Item coordinate data
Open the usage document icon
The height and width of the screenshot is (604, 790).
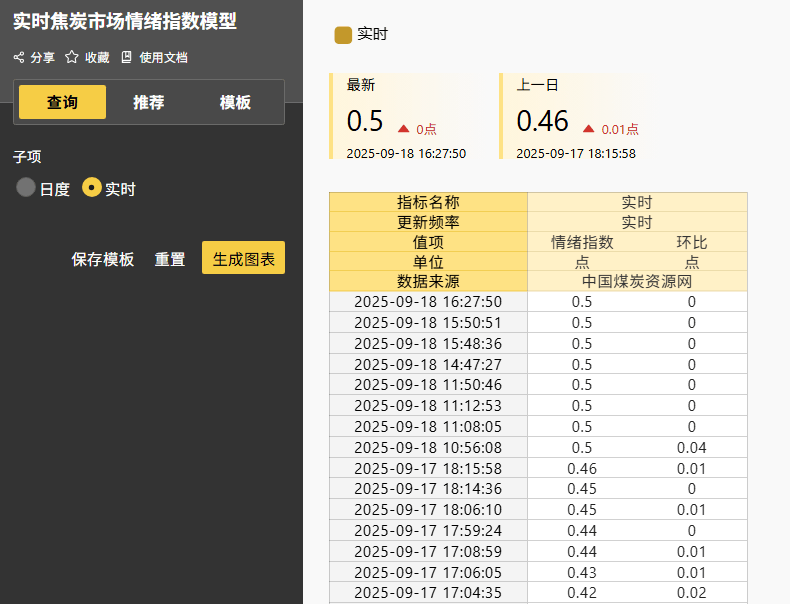coord(127,57)
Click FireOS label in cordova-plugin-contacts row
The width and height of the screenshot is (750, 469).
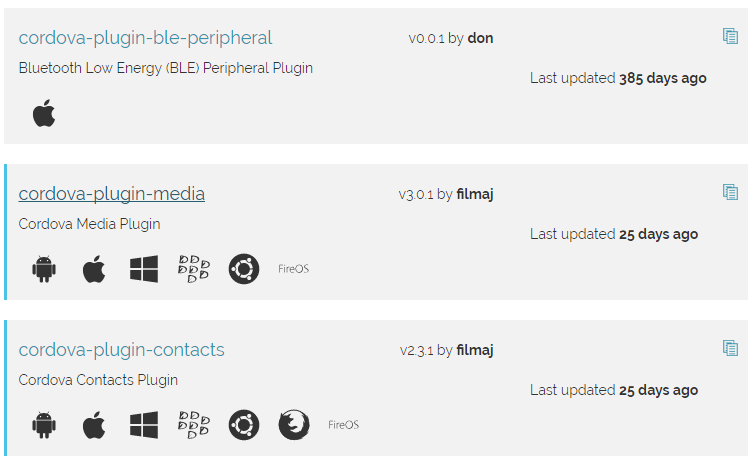(x=343, y=425)
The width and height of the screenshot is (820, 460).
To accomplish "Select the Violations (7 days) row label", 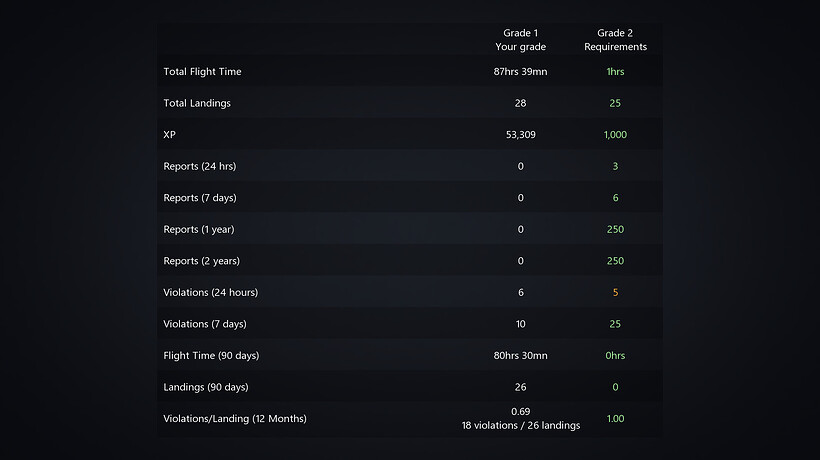I will pos(205,324).
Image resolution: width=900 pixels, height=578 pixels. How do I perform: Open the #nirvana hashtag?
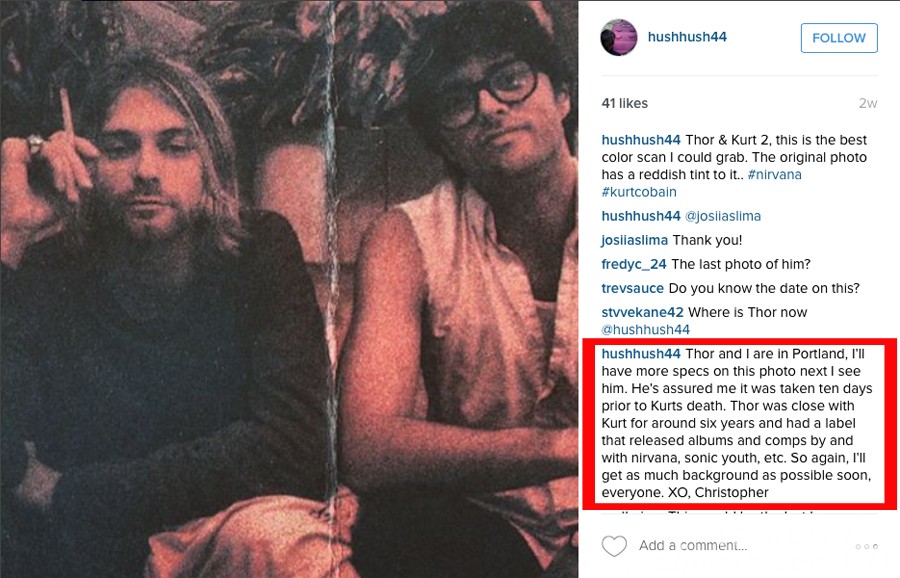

## Objective
Pull out every line of the item coordinate data above that contains the string "width".

## Completed task
The height and width of the screenshot is (604, 790).
The width and height of the screenshot is (750, 469).
The width and height of the screenshot is (820, 460).
Image resolution: width=900 pixels, height=578 pixels. How do I perform: Open the #nirvana hashtag?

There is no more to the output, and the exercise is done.